We started Wednesday evening with some rock labels for the veg pots. Amy and Alice employing their superior artistic talents.

A few made by drawing and some with decoupage using paper tissues Amy bought with bees and butterflies on. I wonder if you can guess some of the things Alice is excited to grow?

Then we carried on with learning a bit more about butterflies reading “what’s the difference between a butterfly and a moth?” This unimaginatively named book gives children lots of key facts to help identify between the two. Sadly out of print currently so a bit expensive for a book I used a lot for teaching.

Then on Thursday, I decided Alice would buy into these activities more as a list. She then got the satisfaction of ticking each activity off as we did them. No pressure was put on to finish them all but it lays out what the options are.

We started with the cress caterpillars and had a bit previously grown to eat along the way.

Then the two have been placed ready to grow.

We had made a few seed bombs during National Children’s Gardening Week so rather than repeating the activity we just went to do a bit of bombing on some of the unkept grass behind the garden.

We headed back in to have a go with the paper pot maker. The sooner Alice masters this skill the less I’ll need to make. These give use a biodegradable pot and a use for newspaper and excess paper packaging with deliveries.

Back outside we got them potted up with some red marigolds (Alice’s current favourite colour).

Then we got some cut and come again lettuce sown in a pot. I prefer growing the salad leaves in batches in small pots as it means we have salad at various stages so we don’t get a glut all at once.

Another task ticked off, we moved onto lip scrub. Olive oil, sugar and fresh-picked mint and a little lemon were mixed together in a bowl and spooned into some tins I had spare.

I think this may have been Alice’s favourite activity of the day but that may have something to do with the size of her scoops of sugar. While she did count out the 6 spoons of sugar she put more effort into getting six large scoops of sugar than 2 of olive oil. She was very excited to show her mum her tin.

After a decent sugar dose, we went out to let off some of that excess energy with the scavenger hunt included in the booklet.

She had good fun dashing about. Here she is finding water.

Another activity in the booklet was to make your own bug hotel. We built a fairly substantial one a few years ago with old bricks and decking panels and tile offcuts.

So we added some of our stones to the top to add some extra decoration.

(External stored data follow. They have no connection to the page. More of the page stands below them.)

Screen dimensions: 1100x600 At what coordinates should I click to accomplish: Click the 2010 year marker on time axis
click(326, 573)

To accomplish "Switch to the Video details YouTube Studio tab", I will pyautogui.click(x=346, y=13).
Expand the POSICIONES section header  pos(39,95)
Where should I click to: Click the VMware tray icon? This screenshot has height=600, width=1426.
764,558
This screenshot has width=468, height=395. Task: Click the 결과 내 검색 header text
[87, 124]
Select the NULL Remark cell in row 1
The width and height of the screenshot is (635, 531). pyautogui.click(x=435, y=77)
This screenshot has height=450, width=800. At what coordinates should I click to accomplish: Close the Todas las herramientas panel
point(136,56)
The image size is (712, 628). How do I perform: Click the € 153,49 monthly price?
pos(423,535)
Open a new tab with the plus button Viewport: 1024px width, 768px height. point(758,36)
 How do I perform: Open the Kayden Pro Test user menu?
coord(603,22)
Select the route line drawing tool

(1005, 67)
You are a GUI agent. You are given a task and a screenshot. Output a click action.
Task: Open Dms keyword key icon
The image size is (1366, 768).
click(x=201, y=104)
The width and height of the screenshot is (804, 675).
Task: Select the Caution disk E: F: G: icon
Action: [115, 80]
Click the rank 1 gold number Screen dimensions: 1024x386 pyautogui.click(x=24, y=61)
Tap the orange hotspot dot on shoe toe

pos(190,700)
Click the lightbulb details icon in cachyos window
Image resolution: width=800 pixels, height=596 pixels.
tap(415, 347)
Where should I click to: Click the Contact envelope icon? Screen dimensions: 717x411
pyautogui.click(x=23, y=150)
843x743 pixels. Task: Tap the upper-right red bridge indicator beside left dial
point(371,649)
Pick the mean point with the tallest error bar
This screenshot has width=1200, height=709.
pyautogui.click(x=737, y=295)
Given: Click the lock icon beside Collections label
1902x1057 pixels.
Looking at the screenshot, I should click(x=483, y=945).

I think Alice enjoyed herself. She asked to make some more lip scrub, so we tried the lemon recipe as well. And she’s now waiting for our lettuce to grow. She’ll eat it from the veg patch but she isn’t convinced by the shop stuff. She’s also taken a liking to the mint, so I’m not sure I’m going to have any left for my intended mojito but nevermind. But nice that she’s trying new food. The activities today all came from the growing for welfare pack, so if you fancy any of them check it out and there a few competitions to try.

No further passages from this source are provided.